I take it, Yohai, and maybe this is done differently than I’m imagining, the marketers do a lot of crafting of a whole bunch of variable messages or parts of messages in various campaigns and then the job of the AI is to sort of match those right pieces with the right people. Again, the beginning question was how do we calibrate the offer, the emotional tone, the timing of the message, all this stuff to an individual person with AI? It seems like such a hard job. I take it you do your segmentation, you build your marketing pieces, and then there are some way that the Artificial Intelligence is rotating that across people. Talk us through sort of how that process works.
– Okay. So that’s precisely true. Now when we’re combining the very detailed customer persona that stands as learning units, with the ability to measure every interaction, that’s exactly the infrastructure for an optimization process for a learning machine. Now and in Optibot, we have our own bot that’s called Optibot and what it do, it get as a starting point, a target group that might contain dozens of customer personas and a set of actions that might be available for them and then it makes an optimization process that eventually find the best match between the very specific and homogeneous customer personas and the actions that the marketers provide.

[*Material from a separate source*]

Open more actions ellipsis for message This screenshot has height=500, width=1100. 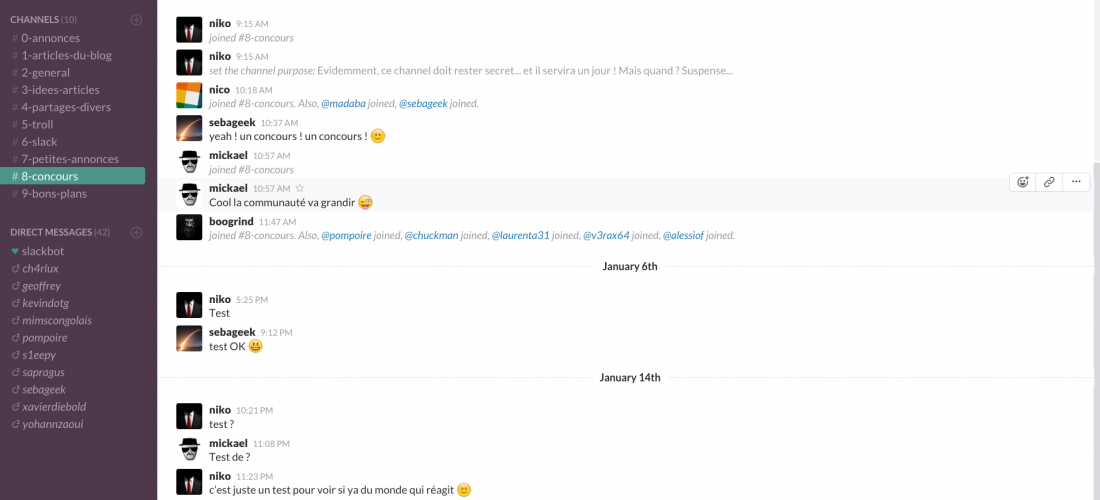(1075, 182)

– And of course my guess is that this is an ongoing kind of iterative process here where you’re testing various campaigns, you’re figuring out what tends to work with our most active buyers, what tends to work with people who are active on social, what tends to work with people who buy, you know, within this department, for example, you know, the health department, or beauty department, or whatever the business model is.
– Yeah, that’s exactly…
– There must be some kind of looping. I’m interested in how that works as well.

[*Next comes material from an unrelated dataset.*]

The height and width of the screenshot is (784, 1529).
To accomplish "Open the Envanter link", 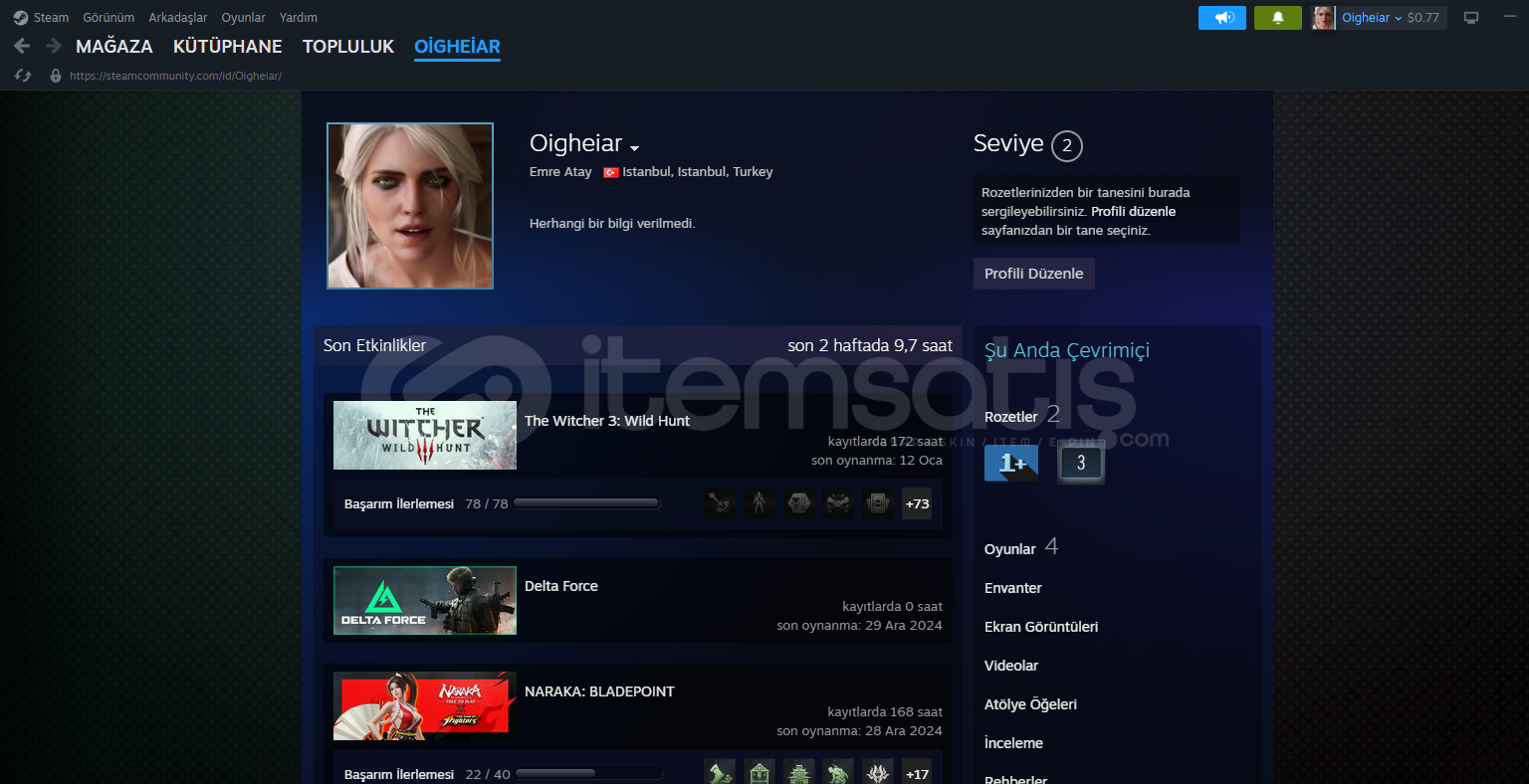I will (1012, 588).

– Yes, that’s exactly that. It’s just an interactive manner. It’s make more and more experiments. It’s repeating experiments and then it’s summarize the conclusions from that experiments. It summarize the results and it’s implement that conclusions on matching between customer personas and actions. That’s exactly what that’s iterative process does. It keep making experiments and summarize their results and matching between customer personas and marketing offers in order to increase the uplift, to increase the effectiveness of what we’re trying to get.

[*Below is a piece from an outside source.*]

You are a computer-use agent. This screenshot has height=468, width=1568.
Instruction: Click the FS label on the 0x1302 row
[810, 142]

– Yeah, there’s a real kind of man and machine sort of marriage here where the creative creation process, you know, the segmentation and hard thinking on the front end is certainly aided by people in addition to data. That’s obviously very important. The building of the Lego bricks which we could call the pieces of marketing, if you will, the subject lines, and offers, and discounts, and coupons, and, you know, body copy of an email or postcards, or whatever it is that we’re measuring, I’m not sure if you guys just stayed at digital, whatever the various and sundry channels are, those are hard thinking done by people then it seems as though the iterating through that stuff and coaxing out what works best with what segments that’s sort of going to be the machine’s job. I take it if we’re rolling through different holidays or rolling through different years, the company’s growing or coming out with new products, the process of continuing to feed the machine with new ideal marketing copy for Christmas, for Thanksgiving, for whatever these various and sundry holidays might be, or events might be, or offers might be that that process kind of continues. It seems as though there’s a pace and a rhythm between man and machine here in terms of feeding the machine and then letting it run, letting it send out what it wants to send, calibrating that, feeding the machine more pieces. I hope I’m getting the right mental picture of sort of the collaboration here.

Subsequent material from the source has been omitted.